Korman credited Judy Blume for his love for middle-grade novels, and his track coach for giving him a seventh-grade English project that enabled him to write his first one. As monitor for his class’s Scholastic book club, he sent the manuscript to the same address as the book orders—Scholastic’s warehouse. Scholastic published his novel when Korman was a freshman in high school, and he has been writing middle-grade books ever since. “In dark moments,” said Korman, “I look at myself as the Mick Jagger of children’s books.”

At the Morning Show, a new educational program using a talk-show format, Pat Kutz, co-owner of Lift Bridge Book Shop in Brockton, N.Y., interviewed Association of Booksellers for Children executive director Kristen McLean, who participated in a panel on tween books. If there were any doubts about the importance children’s books can make to the bottom line, especially these days, Kutz dispelled them. “We really regard children’s books as a profit center,” she said. “They represent 25% of our sales and less than 25% of our returns.”


Simon & Schuster field account manager Charlie Young (l.) and a satanic Tim Hepp, this year's Helmuth Sales Rep of the Year, offered a brief word on John Connolly's The Gates (S&S) as part of The Morning Show.

McLean noted that with the exception of 2008, children’s books have gone up “hand over hand” since 2002. Even in 2008 paperbacks were up, she added. She also expressed optimism about the future of the book in the face of technological advances like ScrollMotion’s soon-to-be-released iPhone app for picture books. According to early testing, she said, parents were using this to replace video games when they are waiting with their children at airports and doctor’s offices, not to supplant physical books. Citing a 2005 study by Cambridge University, which looked at thousands of exams that were taken by 16-year-olds going back to 1984, McLean said that today’s teens are more literate than their pre-electronic counterparts.

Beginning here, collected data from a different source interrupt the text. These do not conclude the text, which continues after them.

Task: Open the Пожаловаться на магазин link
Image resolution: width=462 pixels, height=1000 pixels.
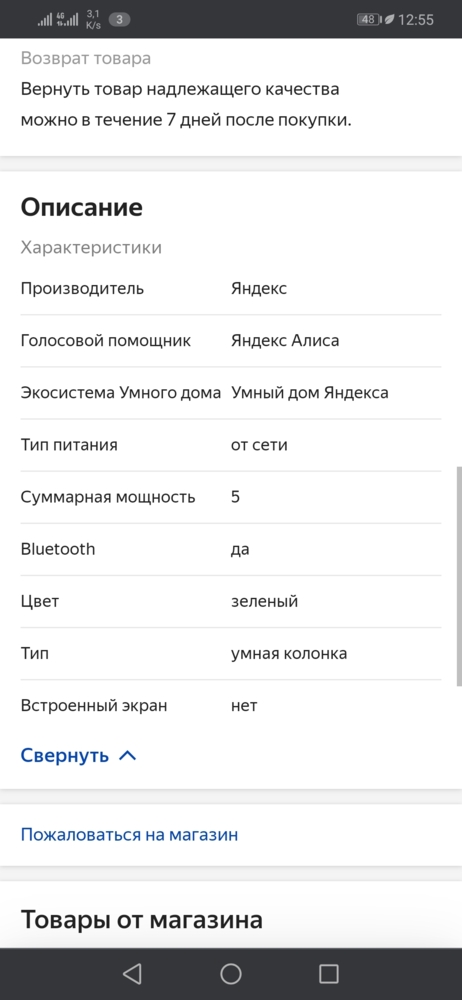Action: pos(129,834)
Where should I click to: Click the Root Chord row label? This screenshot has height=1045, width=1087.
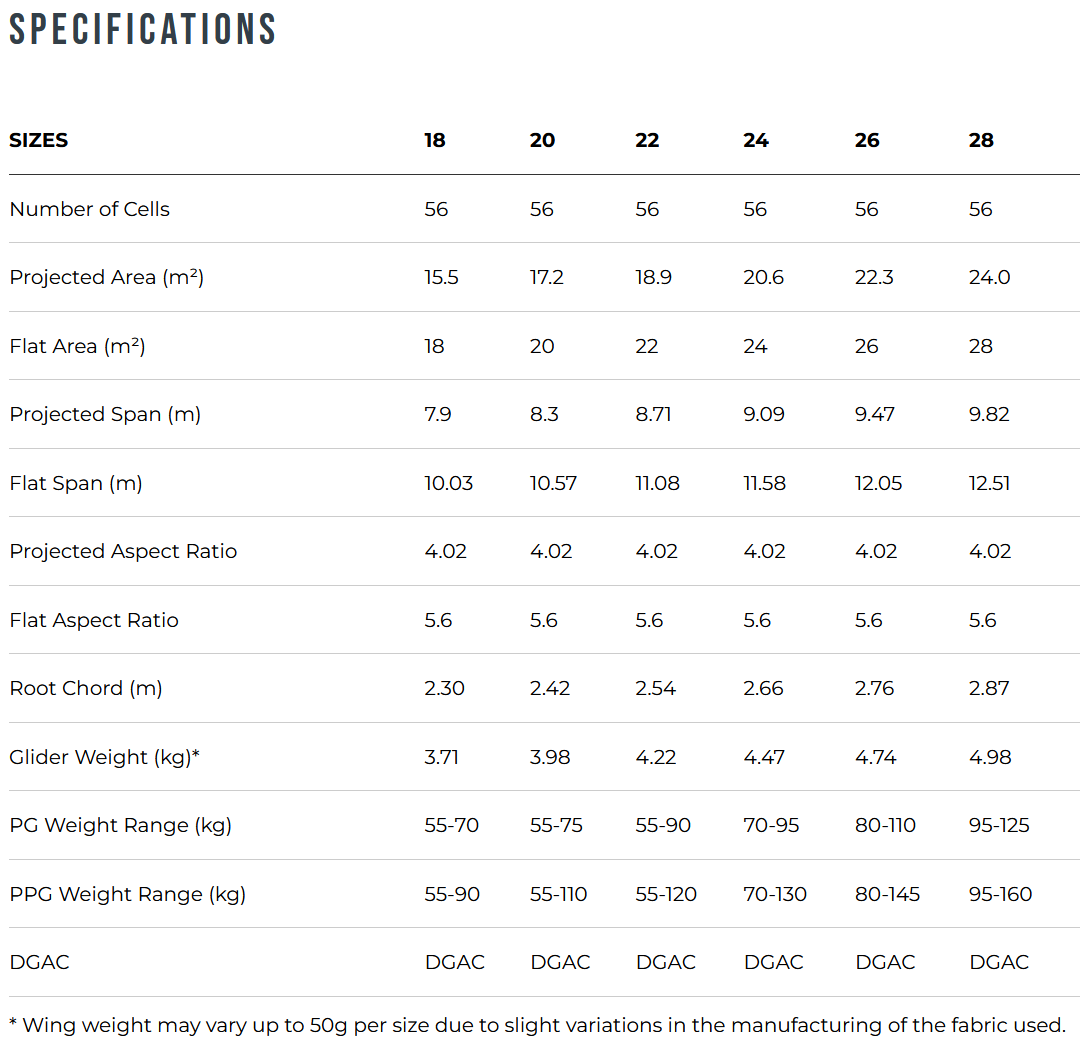tap(86, 688)
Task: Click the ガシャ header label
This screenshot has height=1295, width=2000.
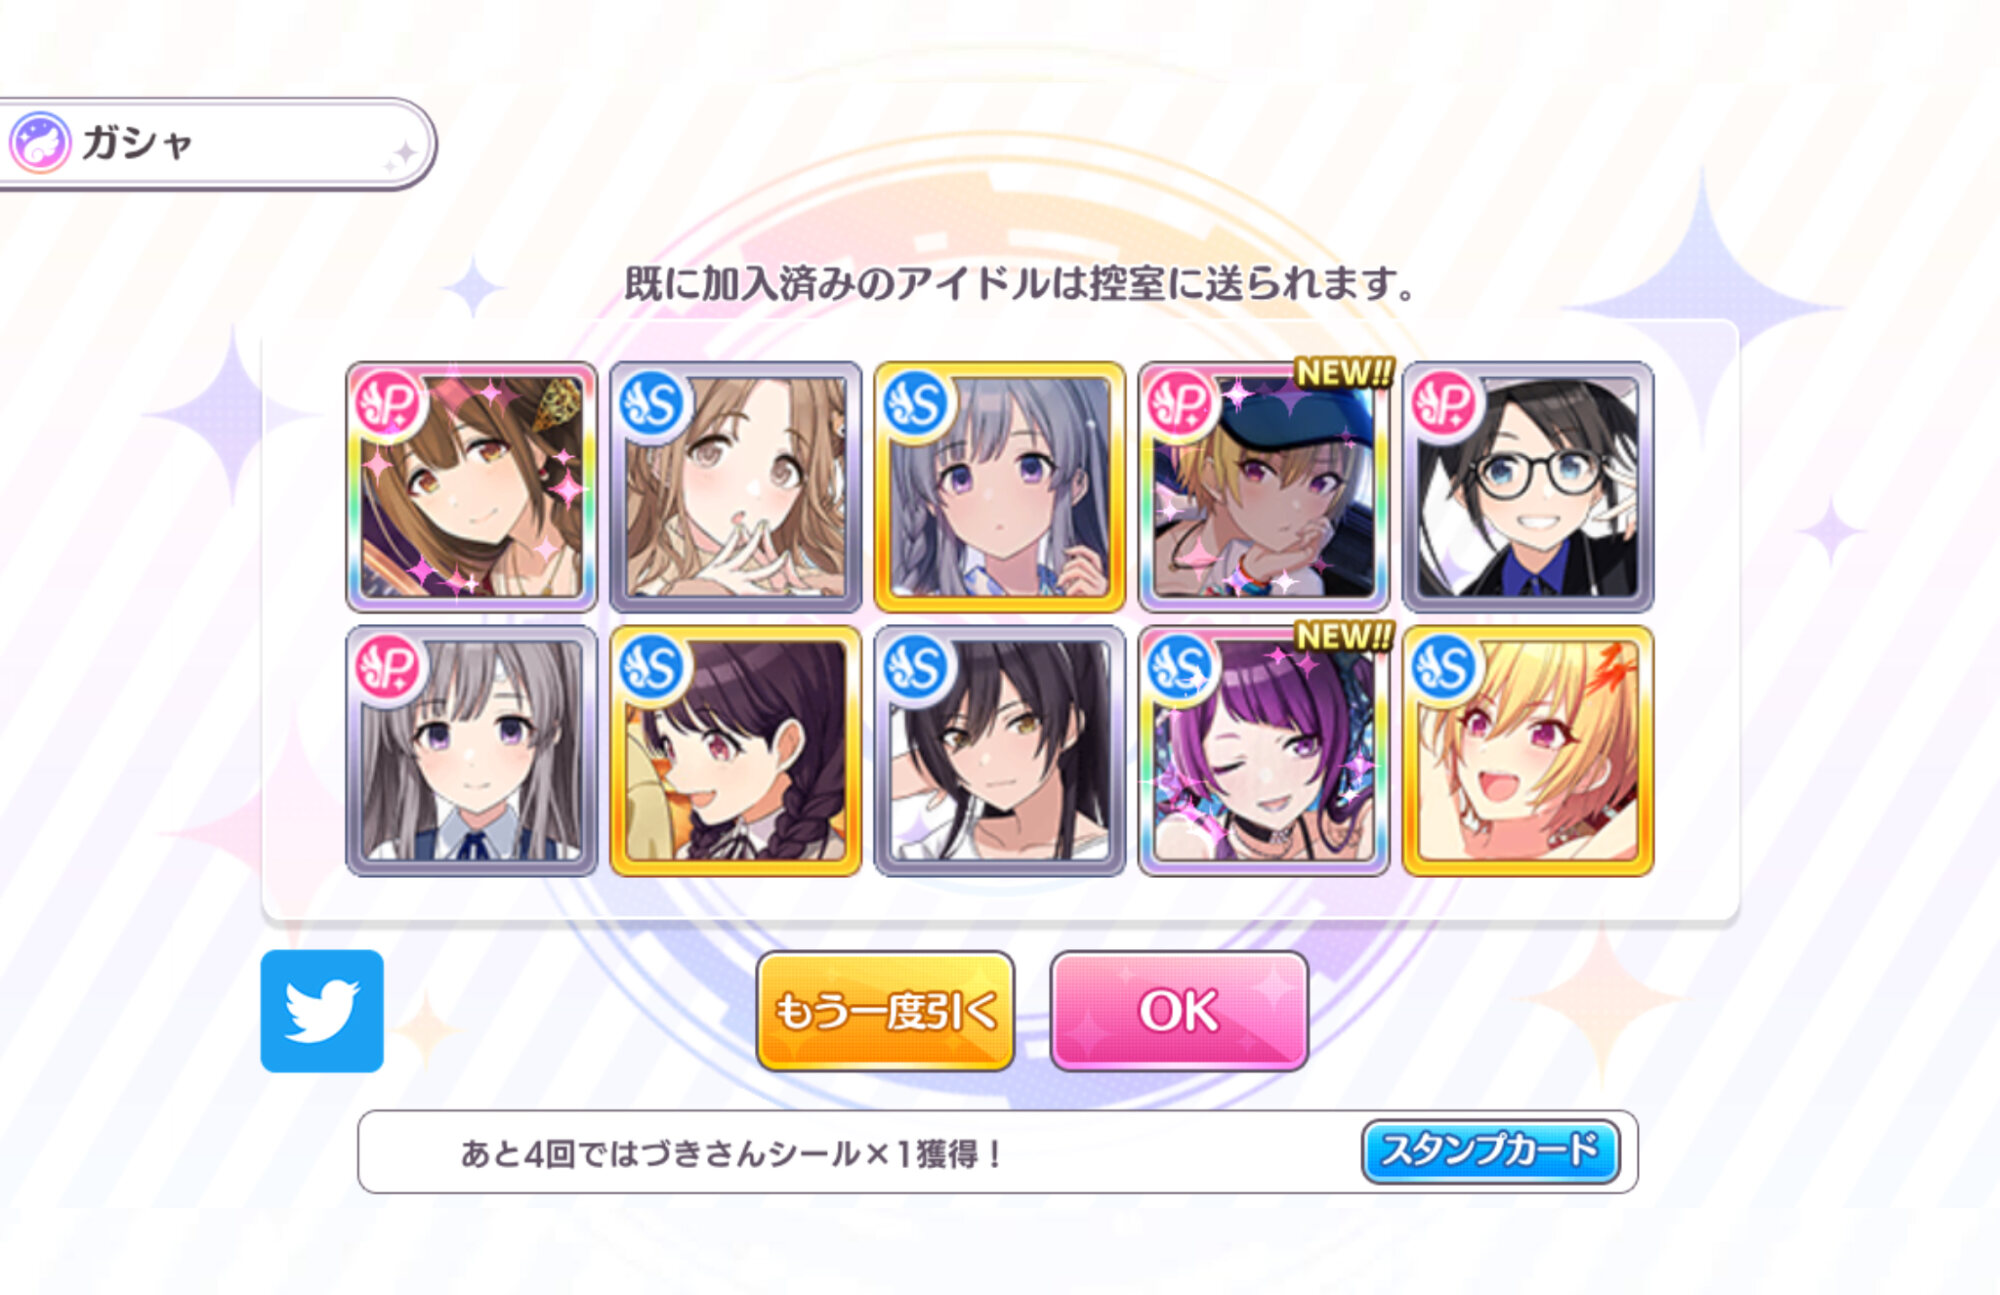Action: (138, 143)
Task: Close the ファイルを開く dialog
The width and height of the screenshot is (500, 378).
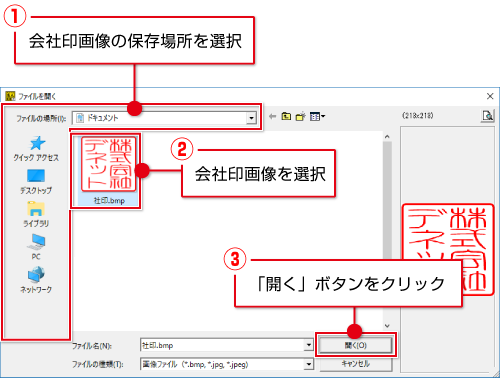Action: [490, 96]
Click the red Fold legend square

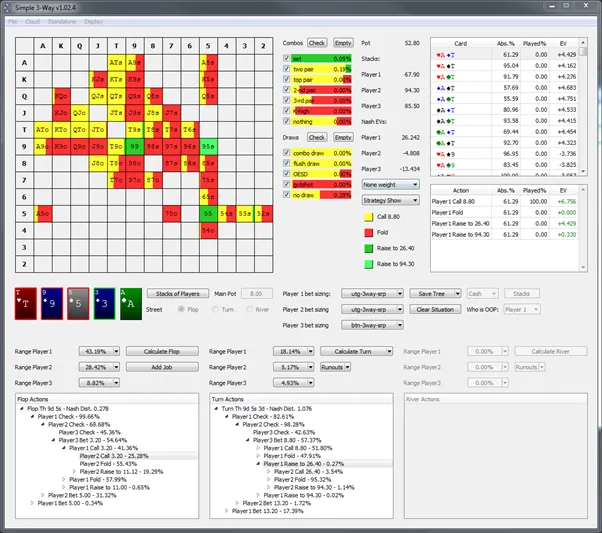click(x=369, y=231)
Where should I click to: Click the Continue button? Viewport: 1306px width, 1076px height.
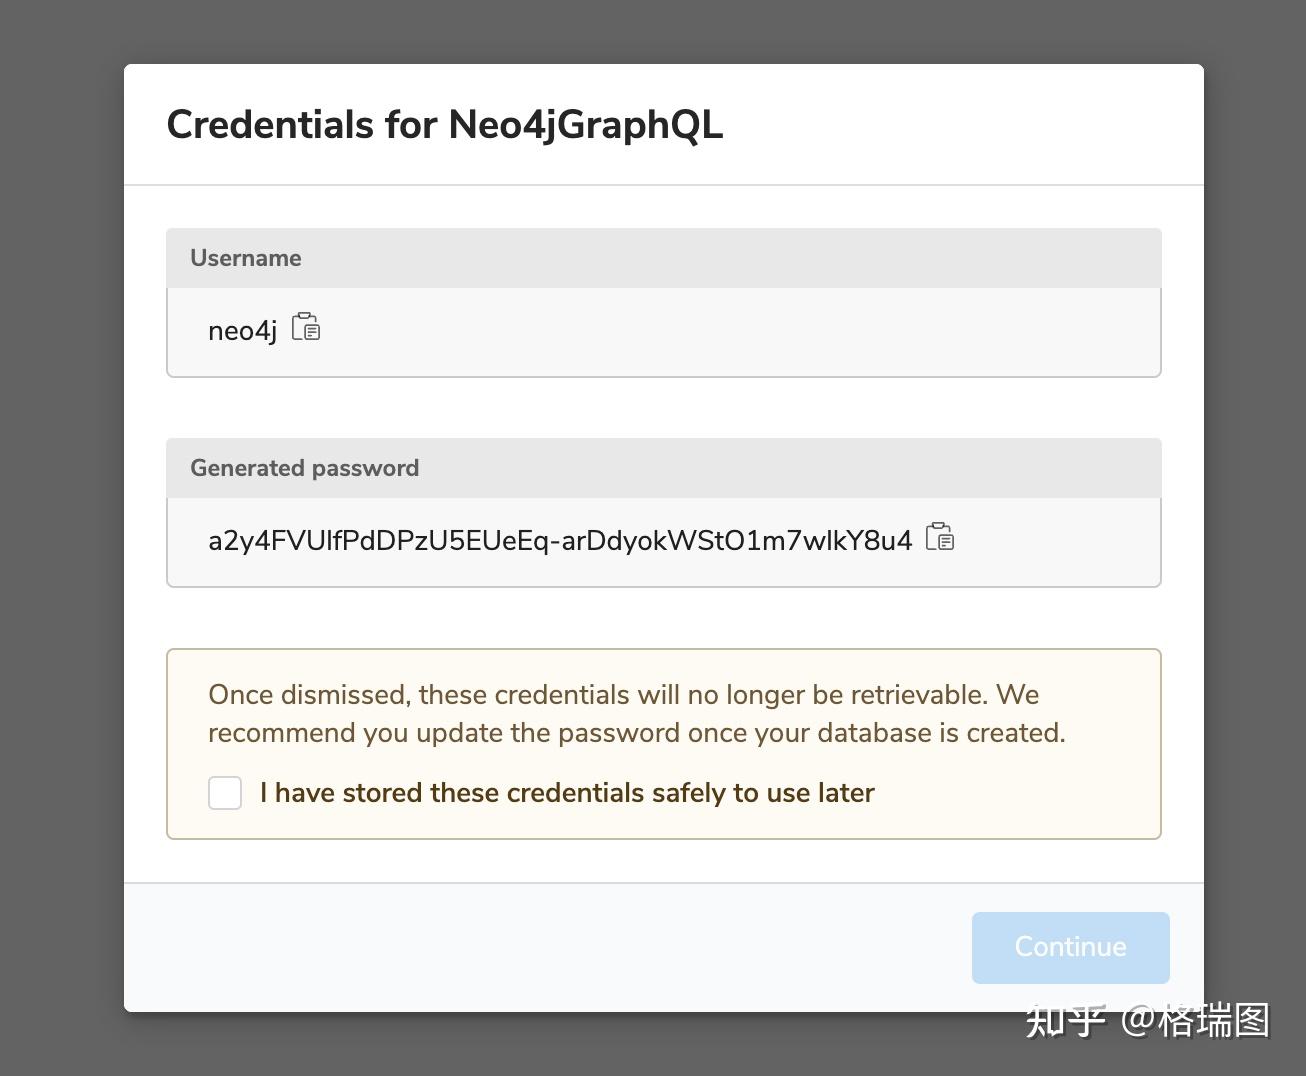coord(1070,946)
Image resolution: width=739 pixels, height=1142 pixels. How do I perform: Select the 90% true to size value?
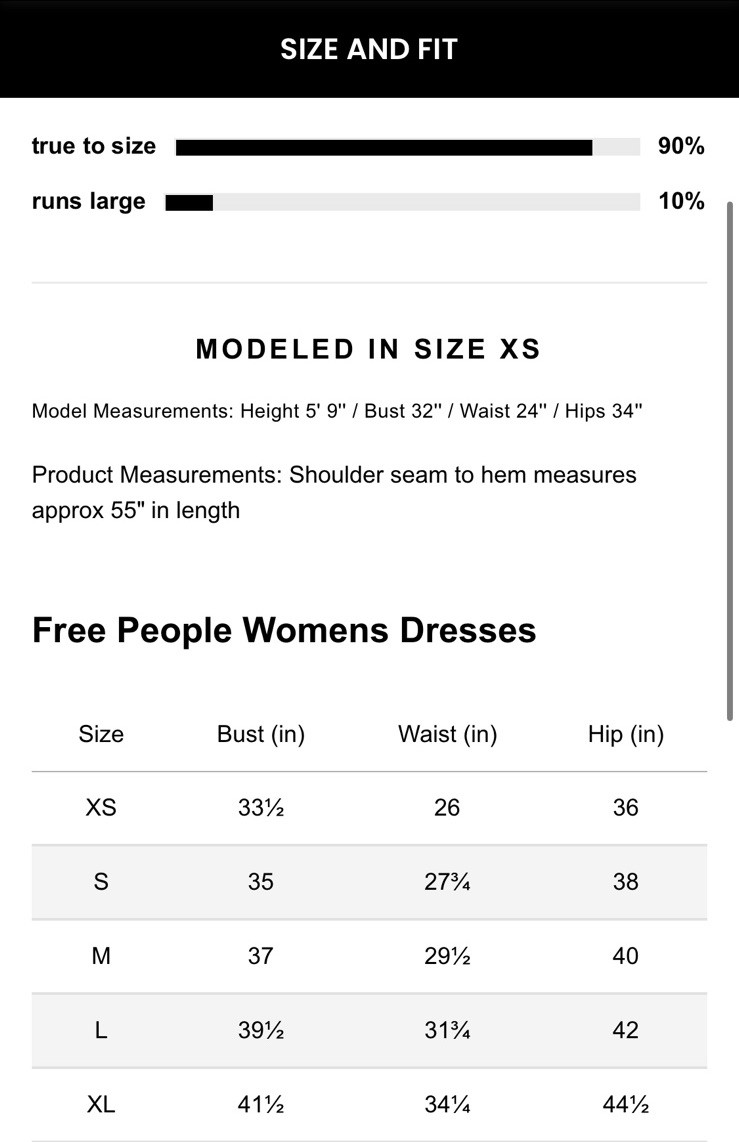(x=681, y=147)

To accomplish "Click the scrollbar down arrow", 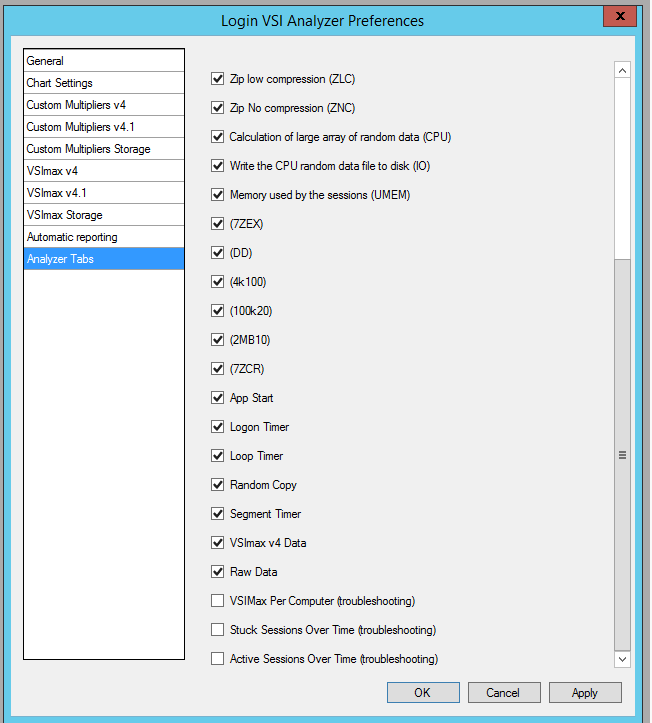I will point(622,659).
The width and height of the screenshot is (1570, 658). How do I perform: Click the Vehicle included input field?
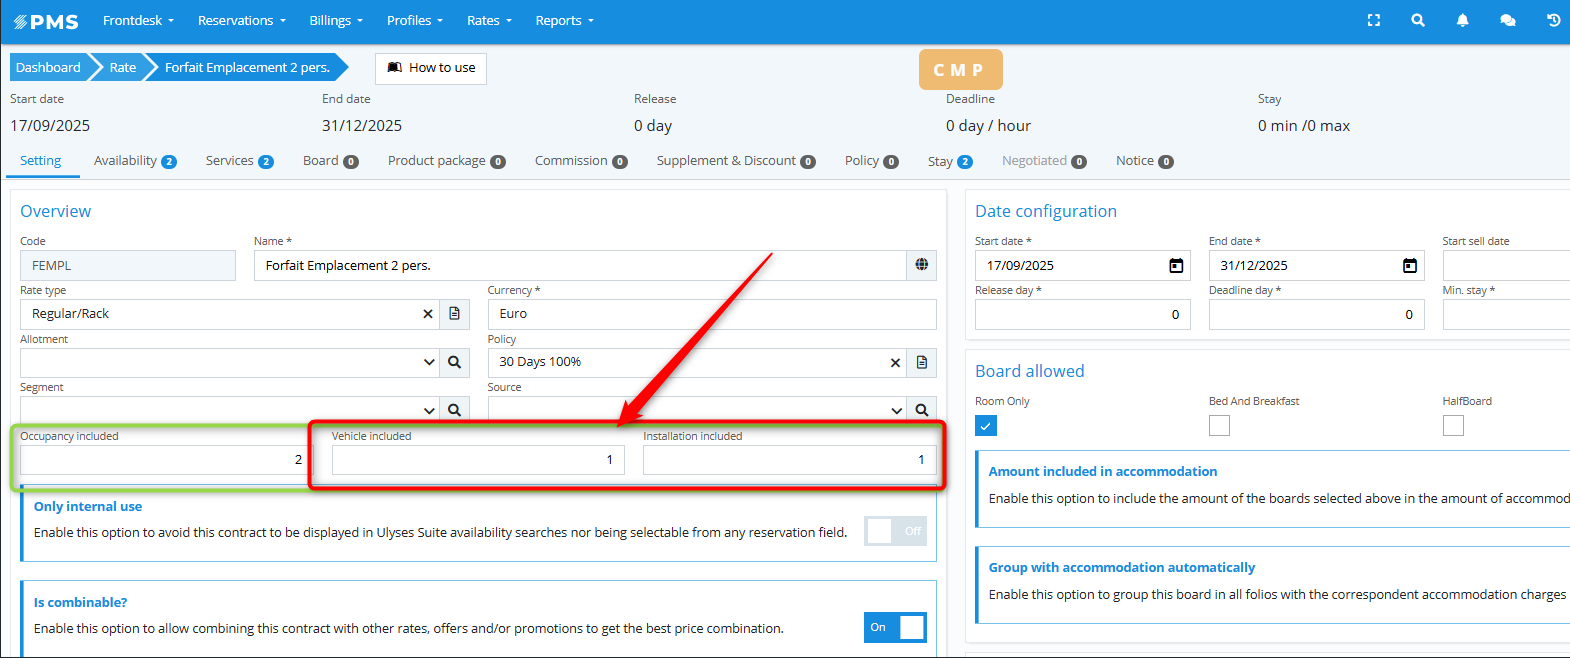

To assist children’s booksellers looking to build a graphic novel section, Jessica Stockton Bagnulo, co-owner of Greenlight Bookstore in Brooklyn, moderated a panel with representatives from two graphic novel distributors—John Shableski, sales manager of Diamond Book Distributors, and John Davis, director of Bookazine’s pop culture program. To demonstrate the sales potential for graphic novels, Shableski noted that in the library market a graphic novel collection will out-circulate everything else. Davis also encouraged booksellers who are on the fence about stocking graphic novels or manga to dedicate a section to them. “Starting small is a fine place to start,” he said. “Just start!” Both Shableski and Davis plan to post information from their talks, including a glossary of terms and resources, such as the PW Comics Week electronic newsletter and ICv2.com, on NAIBA’s Web site.

At the NAIBA awards banquet, Peter Brown received an award for his picture book, The Curious Garden (Little, Brown), and Gayle Forman for her YA novel If I Stay (Dutton).